GERDA, a GERmanium Detector Array to Unravel the Nature of the Neutrino

Neutrinos play a fundamental role in our understanding of matter and the universe. They were postulated as elementary particles by Pauli in the 1930ies in order to explain the kinematics of radioactive decays. However, as their interaction with matter is so weak that they are likely to pass through light-years of lead, they were only observed directly in 1956 (Nobel prize 1995). Since then they are subject of an ever growing field of experimental and theoretical studies. With increasing knowledge it emerged that three kinds of neutrinos must exist. Nobel prizes were awarded for the discovery of the second (1988) and third (1995) kind of neutrino.

Neutrinos were originally assumed to be massless. The recent observations of neutrino oscillations (Nobel prize 2002) show that they are not. Neutrinos exist in different varieties, called `flavors'. A given neutrino cannot change its flavor if it is massless. But the neutrinos emitted from the sun do just that before they reach the earth. This implies that the flavors involved have different masses and the mass difference can be deduced from the observations. The absolute value of the masses involved can, however, not.

The determination of the absolute mass scale for neutrinos is one of the great challenges of experimental physics today. Of equal importance is the determination of the nature of neutrinos. Each fundamental building block of matter as we know it has a partner in the world of antimatter. Observations which are consistent with the interactions of the antimatter partners of neutrinos, anti-neutrinos, have been studied. For all other fundamental particles the observations allow to make a clear distinction between particle and anti-particle. In the case of the neutrinos the existing data cannot prove such a distinction. Neutrinos actually could be their own anti-particles and thus hold a special position in nature. If they hold this position, they could be the key ingredient for explaining the creation of the matter content of the universe.

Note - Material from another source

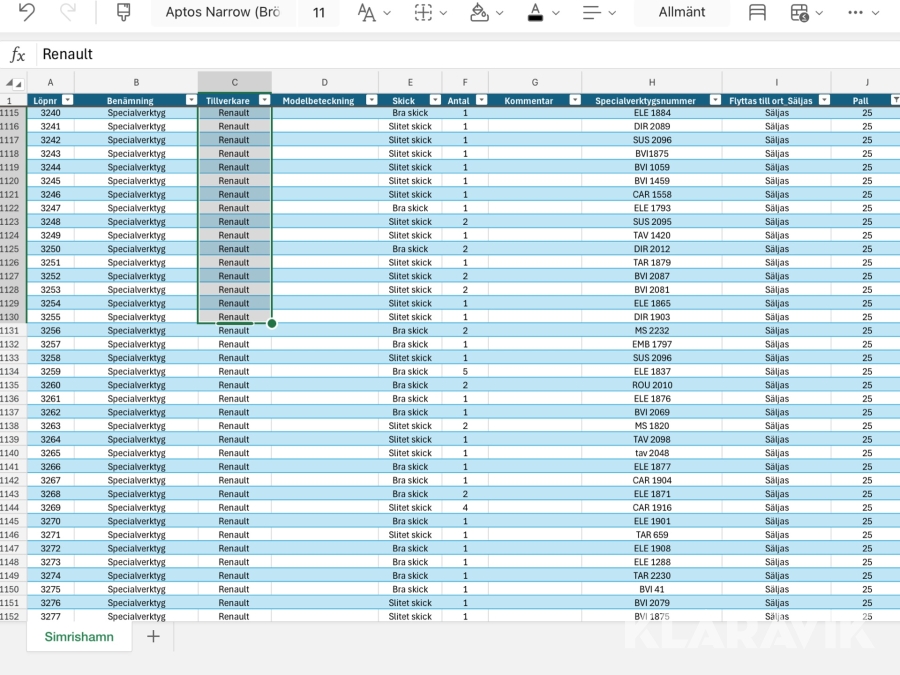Image resolution: width=900 pixels, height=675 pixels.
Task: Switch to the Simrishamn sheet tab
Action: pyautogui.click(x=79, y=637)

The GERDA project addresses both issues. It searches for a special form of radioactive decay of the 76 Germanium isotope which is only possible if the neutrino is its own anti-particle. The observation of such a decay would determine the nature of the neutrino and measure the absolute mass scale. Several experiments performed searches in the past, but their sensitivity was not sufficient for conclusive results. Several new experiments are in the planning stage, but the only approved experiment featuring enriched 76 Germanium is GERDA. Germanium is particularly well suited for the quest, as the material is simultaneously the source of the decays and the basis for the detector. The development of specially designed Germanium detectors using crystals pulled exclusively from enriched material allows the full exploitation of the potential of Germanium. The new detectors, together with a new, innovative scheme to remove the disturbing effects of natural radioactivity, ensure that GERDA will be a leading edge experiment closely watched by the international community. It holds the potential of a major discovery and is one of the key experiments to further the understanding of matter and the universe.